Tutorial - Building an Inverted TF-IDF Index with Core API Translating to Jet DAG DAG Vertices - Computation Steps
The general outline of most DAGs is a cascade of vertices starting from a source and ending in a sink. Each grouping operation will typically be done in its own vertex. We have two such operations: the first one prepares the TF map and the second one builds the inverted index.
Flatmap-like operations (this also encompasses map and filter as special cases) are simple to distribute because they operate on each item independently. Such an operation can be attached to the work of an existing vertex; however concerns like blocking I/O and load balancing encourage the use of dedicated flatmapping vertices. In our case we'll have one flatmapping vertex that transforms a filename into a stream of the file's lines and another one that tokenizes a line into a stream of its words. The file-reading vertex will have to use non-cooperative processors due to the blocking I/O and while a processor is blocking to read more lines, the tokenizing processors can run at full speed, processing the lines already read.
This is the outline of the DAG's "backbone" --- the main cascade where the data flows from the source to the sink:
- The data source is a Hazelcast
IMapwhich holds a mapping from document ID to its filename. The source vertex will emit all the map's entries, but only a subset on each cluster member. -
doc-linesopens each file named by the map entry and emits all its lines in the(docId, line)format. -
tokenizetransforms each line into a sequence of its words, again paired with the document ID:(docId, word). -
tfbuilds a set of all distinct tuples and maintains the count of each tuple's occurrences (its TF score). -
tf-idftakes that set, groups the tuples by word, and calculates the TF-IDF scores. It emits the results to the sink, which saves them to a distributedIMap.
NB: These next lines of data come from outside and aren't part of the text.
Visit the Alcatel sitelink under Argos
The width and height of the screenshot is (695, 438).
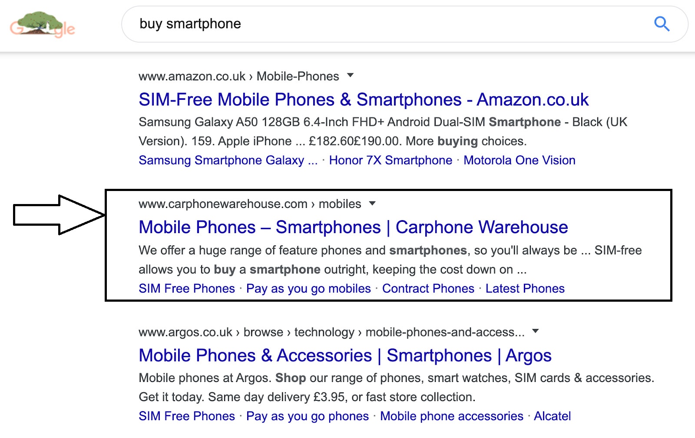point(552,416)
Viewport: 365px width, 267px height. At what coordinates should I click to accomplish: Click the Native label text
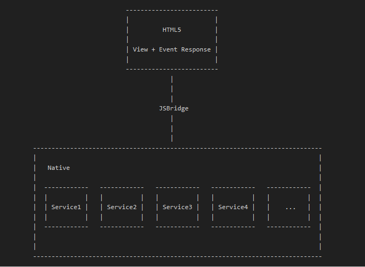(59, 168)
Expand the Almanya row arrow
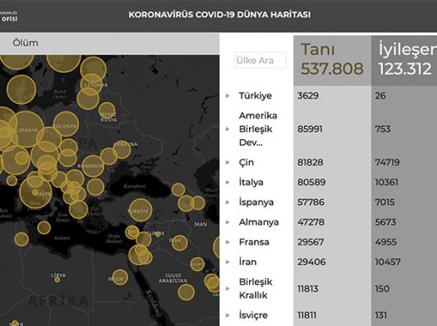437x326 pixels. click(228, 222)
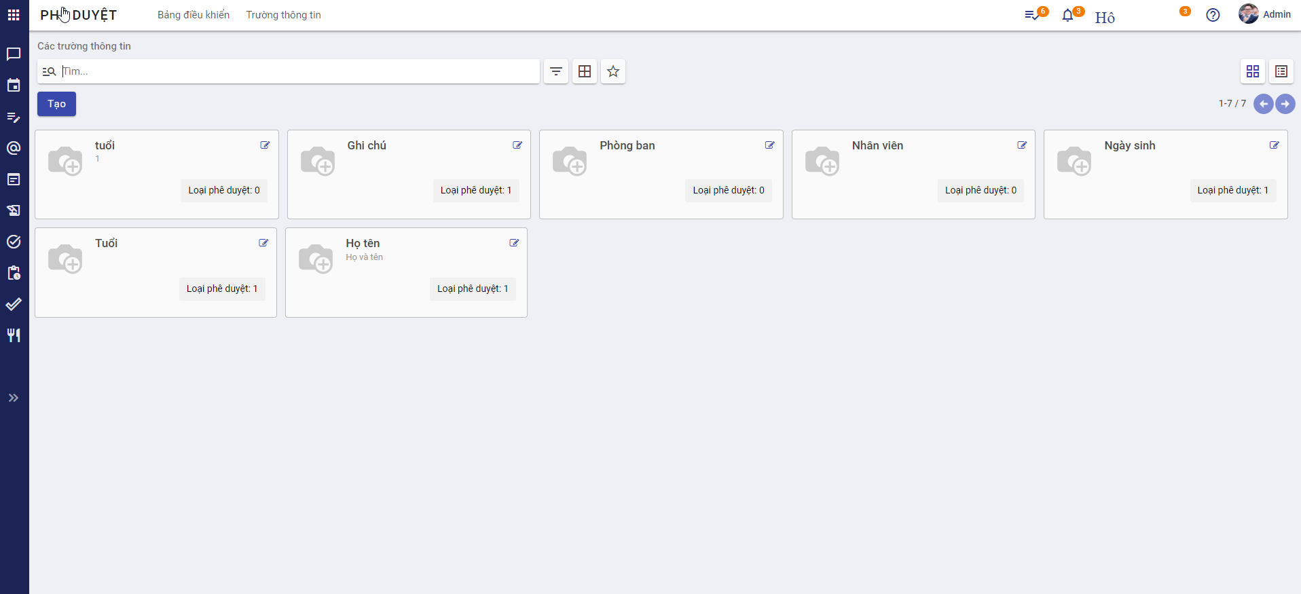Go to the next page arrow

1285,104
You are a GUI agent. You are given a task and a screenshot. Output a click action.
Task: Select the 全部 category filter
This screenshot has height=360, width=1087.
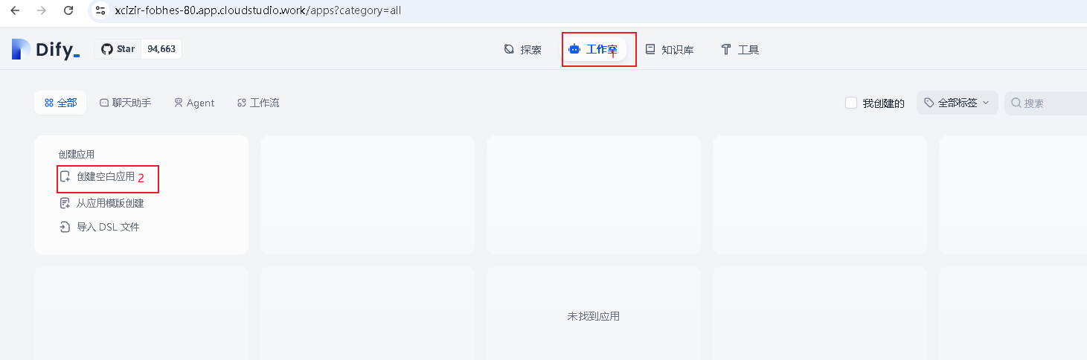[60, 103]
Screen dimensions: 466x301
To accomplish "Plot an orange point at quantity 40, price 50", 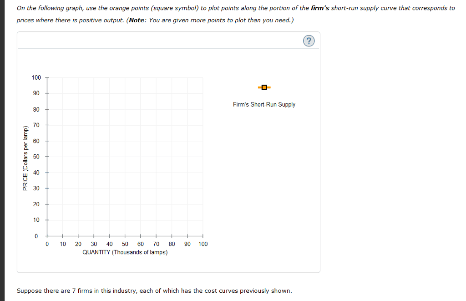I will pyautogui.click(x=109, y=157).
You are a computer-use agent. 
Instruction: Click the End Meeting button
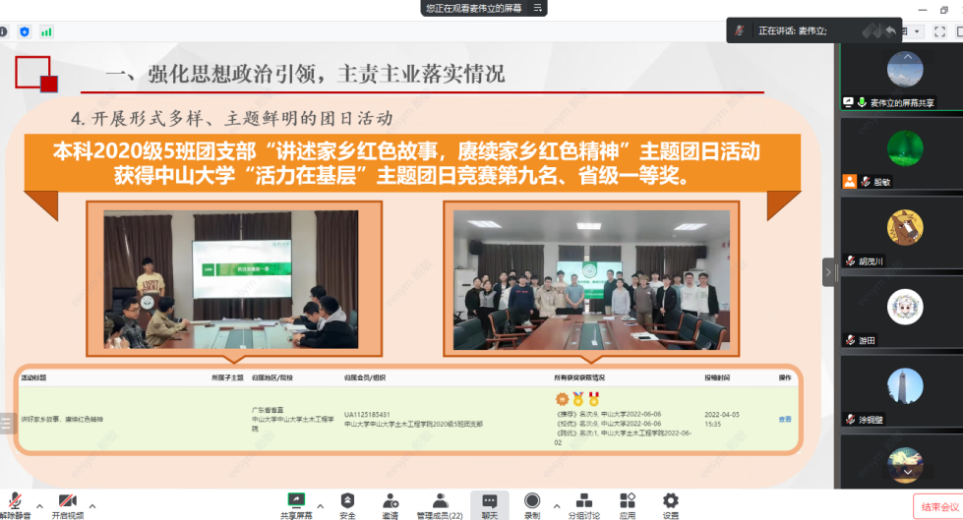coord(939,506)
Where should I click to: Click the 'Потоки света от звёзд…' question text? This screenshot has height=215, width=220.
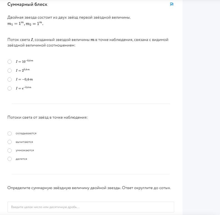pos(48,117)
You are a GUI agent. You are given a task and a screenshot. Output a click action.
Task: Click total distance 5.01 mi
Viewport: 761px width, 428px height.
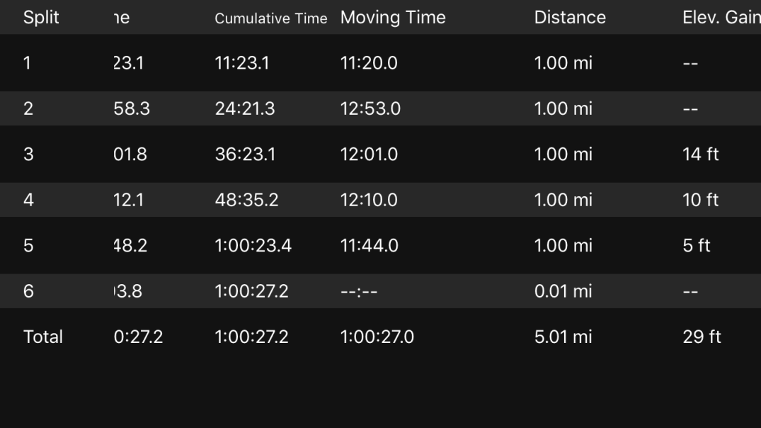coord(563,337)
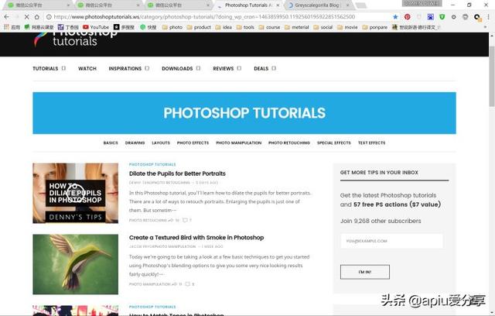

To this cascade we add a stopword-source which reads the stopwords
file, parses it into a HashSet, and sends the whole set as a single
item to the tokenize vertex. We also add a vertex that takes the data
from doc-source and simply counts its items; this is the total
document count used in the TF-IDF formula. It feeds this result into
tf-idf. We end up with this DAG:
------------ -----------------
| doc-source | | stopword-source |
------------ -----------------
0 / \ 1 |
/ (docId, docName) |
/ \ |
/ V (set-of-stopwords)
(docId, docName) ----------- |
| | doc-lines | |
| ----------- |
| | |
| (docId, line) |
----------- | |
| doc-count | V 1 |
----------- ---------- 0 |
| | tokenize | <------/
| ----------
| |
(count) (docId, word)
| |
| V
| ----
| | tf |
| ----
| |
| ((docId, word), count)
| |
| 0 -------- 1 |
\--> | tf-idf | <---/
--------
|
(word, list(docId, tfidf-score)
|
V
------
| sink |
------